Extremists raised more than $6.2 million for their activities on crowdfunding sites between 2016 and 2022, according to a new report published Tuesday by the Anti-Defamation League.
The analysis of 324 fundraising campaigns found that white supremacists, neo-Nazis, militias, QAnon conspiracists, and far-right groups like the Oath Keepers and the Proud Boys were able to raise millions of dollars across 10 fundraising websites. Some of these donations were used to directly fund attacks or violent events, the ADL found, as well to pay for propaganda and the legal defense of their members.

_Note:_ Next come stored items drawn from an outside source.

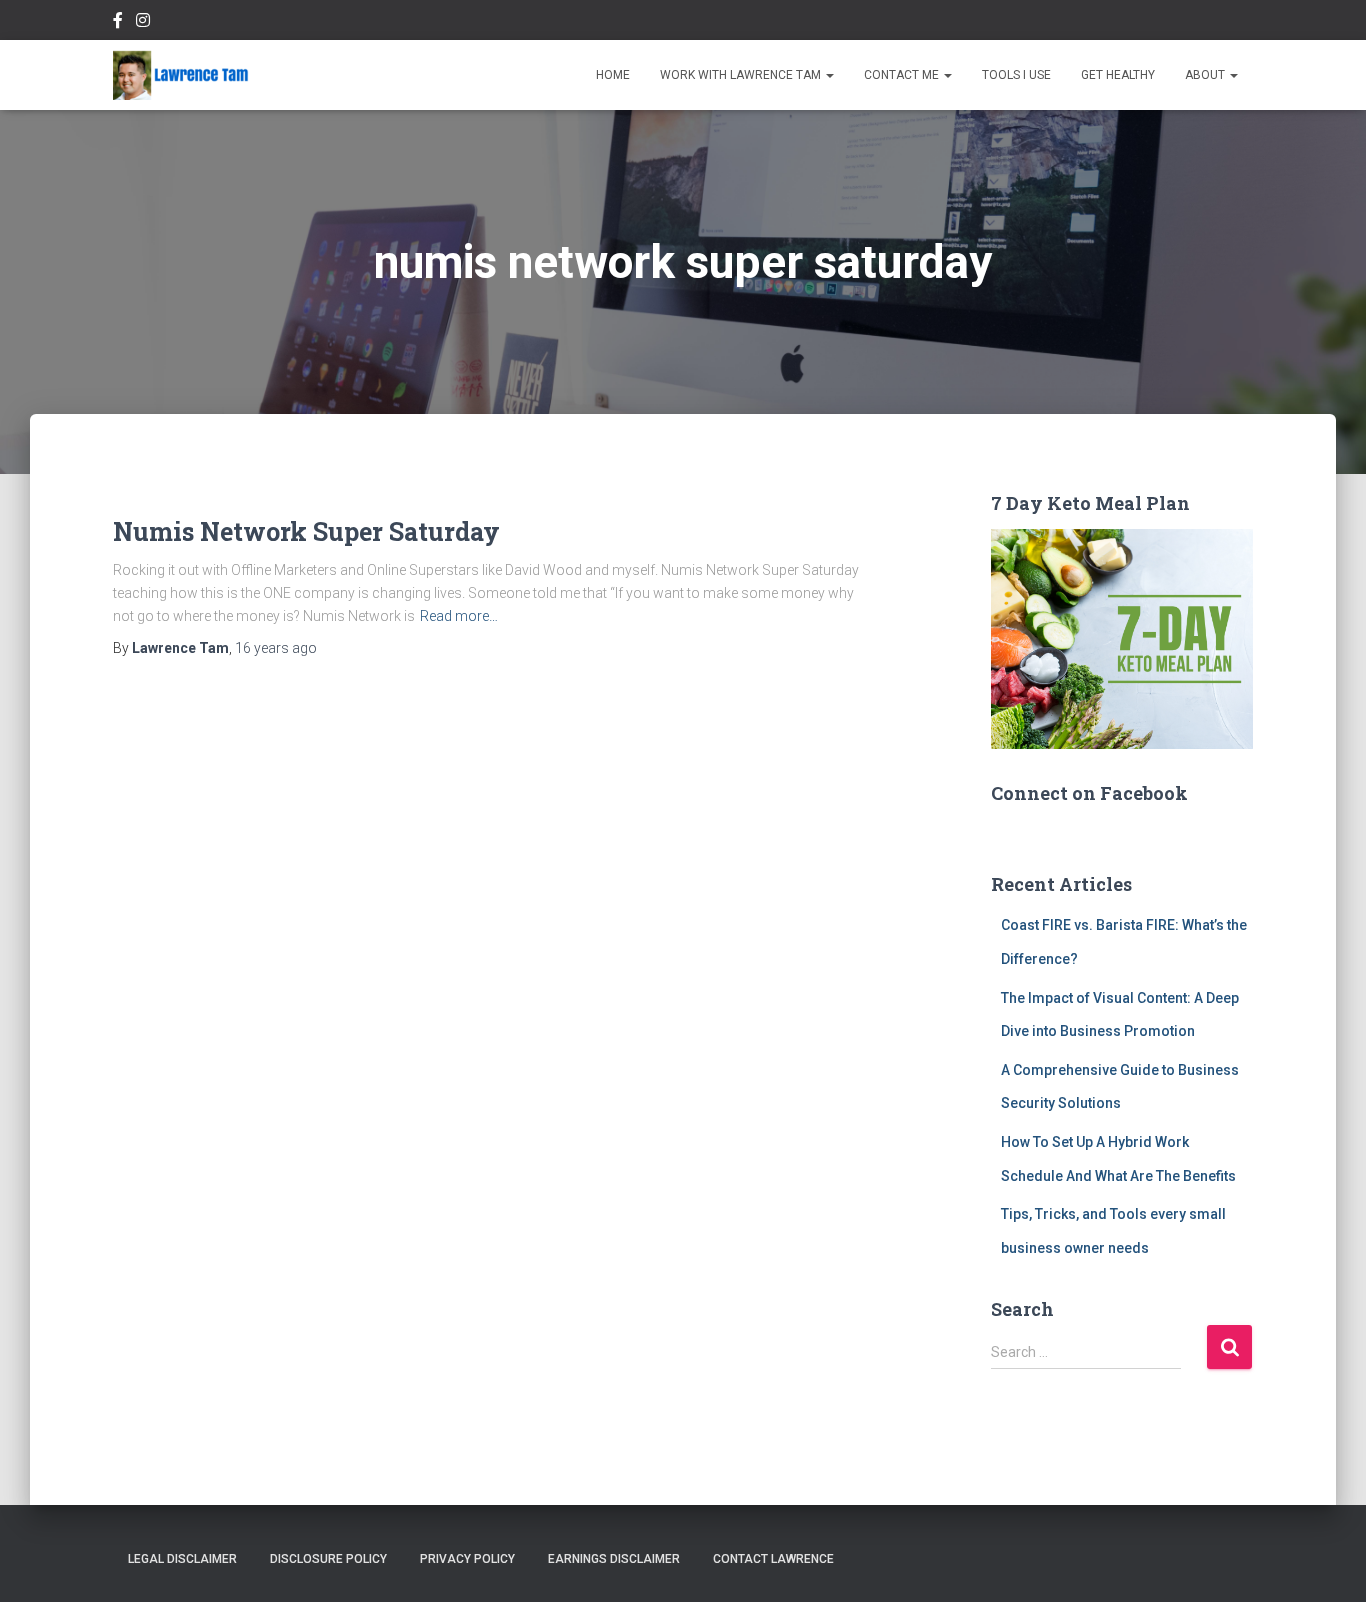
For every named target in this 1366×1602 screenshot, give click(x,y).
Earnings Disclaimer (614, 1559)
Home (613, 75)
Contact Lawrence (773, 1559)
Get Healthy (1118, 75)
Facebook (118, 23)
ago (276, 648)
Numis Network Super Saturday (306, 531)
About (1206, 75)
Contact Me (903, 75)
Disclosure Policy (328, 1559)
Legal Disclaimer (182, 1559)
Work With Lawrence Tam (742, 75)
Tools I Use (1016, 75)
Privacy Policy (467, 1559)
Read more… (459, 616)
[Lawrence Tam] (181, 75)
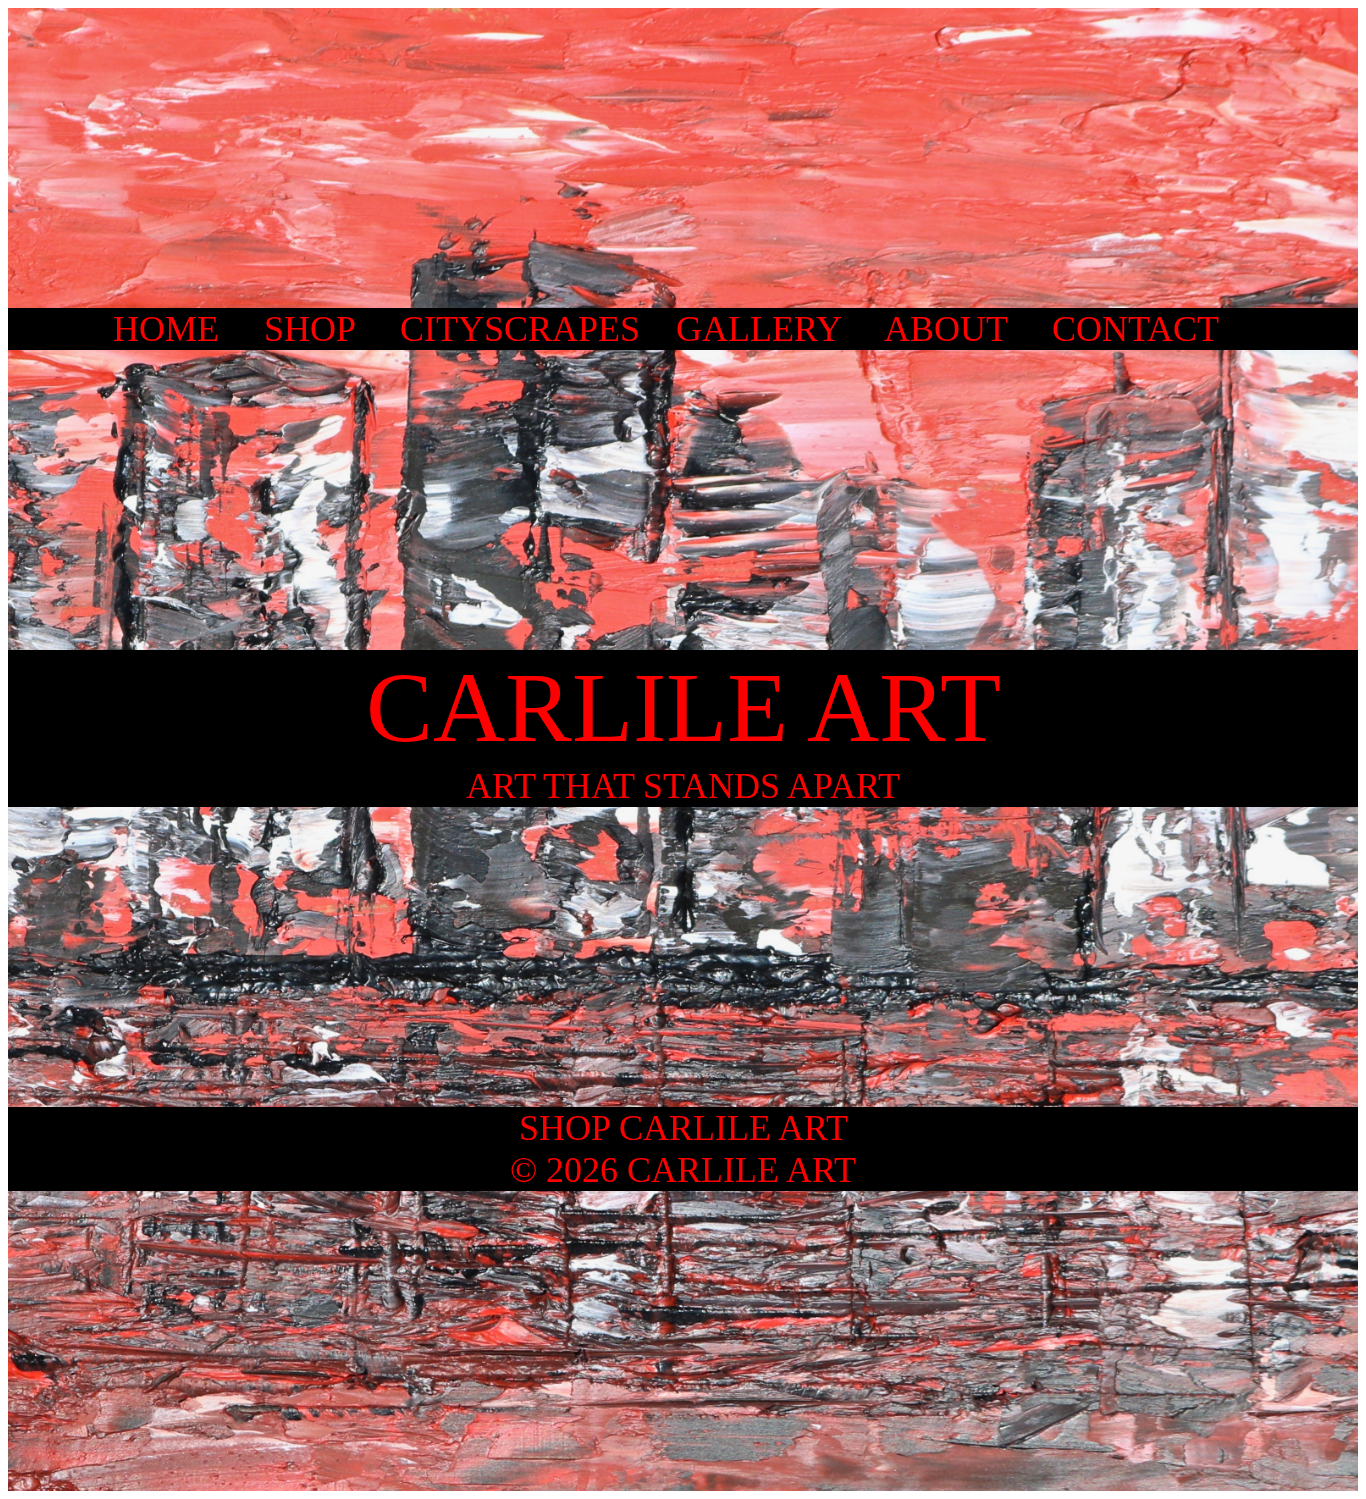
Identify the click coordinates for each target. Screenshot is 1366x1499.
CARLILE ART (683, 707)
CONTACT (1135, 329)
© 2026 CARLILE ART (683, 1170)
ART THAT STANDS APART (683, 786)
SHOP (309, 329)
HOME (166, 329)
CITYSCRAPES (520, 329)
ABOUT (945, 329)
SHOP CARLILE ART (683, 1128)
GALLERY (758, 329)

Despite being prohibited by most of these sites’ policies, these campaigns were able to promote extremist rhetoric, from white-supremacist ideologies to anti-Semitic conspiracies, according to the analysis.
“Our findings are very significant, but we’re probably only scratching the surface on this,” Mark Dwyer, an investigator for the ADL’s Center on Extremism who monitors extremist financing online, tells TIME. “Extremists are quick to co-opt other platforms and financial technologies…So when they are de-platformed, they’re going to jump to the next thing.”
Two of the most prominent groups involved in Jan. 6, the anti-government Oath Keepers militia and the far-right Proud Boys, were able to raise at least $879,600 on these crowdfunding sites after being charged with seditious conspiracy, according to the analysis.
The vast majority of the funds—$5.4 million, or 86%—were raised on GiveSendGo, a Christian crowdfunding website that has become a “singularly important platform of the extremist fundraising ecosystem,” according to the report.
Read More: ‘Free’ Crowdfunding Site Linked to Right-Wing Causes Generates a Windfall for Itself
While its official policies ban any campaigns “that promote hate, violence, racial discrimination or the financial exploitation of a crime,” at least 230 of the 324 extremism-linked campaigns tracked by the ADL’s Center on Extremism were hosted on GiveSendGo. The site’s lax moderation policies have made it a haven for extremist-linked causes that would be blocked on more mainstream sites. “They pride themselves on being what they call a censorship-free crowdfunding platform, and they take that to the extent of being absolutist in that stance,” says Dwyer.
In recent years, the site has hosted fundraising campaigns for white supremacists who rallied in Charlottesville in 2017 as well as for the legal defense of Jan. 6 insurrectionists. GiveSendGo drew national attention last year when it hosted campaigns for the Canadian trucker protest against vaccine mandates after GoFundMe shut them down. Leaked data shared with TIME last year by DDoS Secrets, a whistleblower non-profit which obtained the data after an apparent hack, showed that roughly 75% of the funds raised for the 74 GiveSendGo campaigns that have brought in more than $100,000 have gone to controversial right-wing causes, and sometimes extremist ones.
A TIME investigation last year showed that turning a blind eye to these campaigns also paid off for the site, and provides an incentive to continue hosting them when mainstream crowdfunding platforms won’t. According to TIME’s analysis of the leaked GiveSendGo data, the platform itself received at least $2.6 million in voluntary tips or “gifts” from more than 8,000 fundraisers since July 2017.
Jacob Wells, the co-founder of GiveSendGo, disputed the report’s findings, arguing the ADL does not define “extremist” and that he allowed the hosting of campaigns for the legal defense of individuals charged with attacking the U.S. Capitol because they were “innocent until proven guilty” by the judicial system.
“They might even have some extremist views, but I think many people have views that someone else might consider extreme. It’s such an arbitrary thing,” Wells tells TIME. He said GiveSendGo’s team monitors for illegal activity. “How do you maximize freedom for people, but still not allow crazy things to be spoken on your platform?” he adds.
Read More: For the Oath Keepers and Proud Boys, Jan. 6 Was Just the Start
While GiveSendGo remains relatively obscure, bigger crowdfunding platforms have hosted extremist campaigns as well. Extremists raised at least $580,000 on GoFundMe, the largest mainstream crowdfunding site, according to the report. Most of those funds were raised by a group that calls itself the Black Hebrew Israelites, which raised funds for anti-Semitic documentaries and other propaganda, according to the ADL.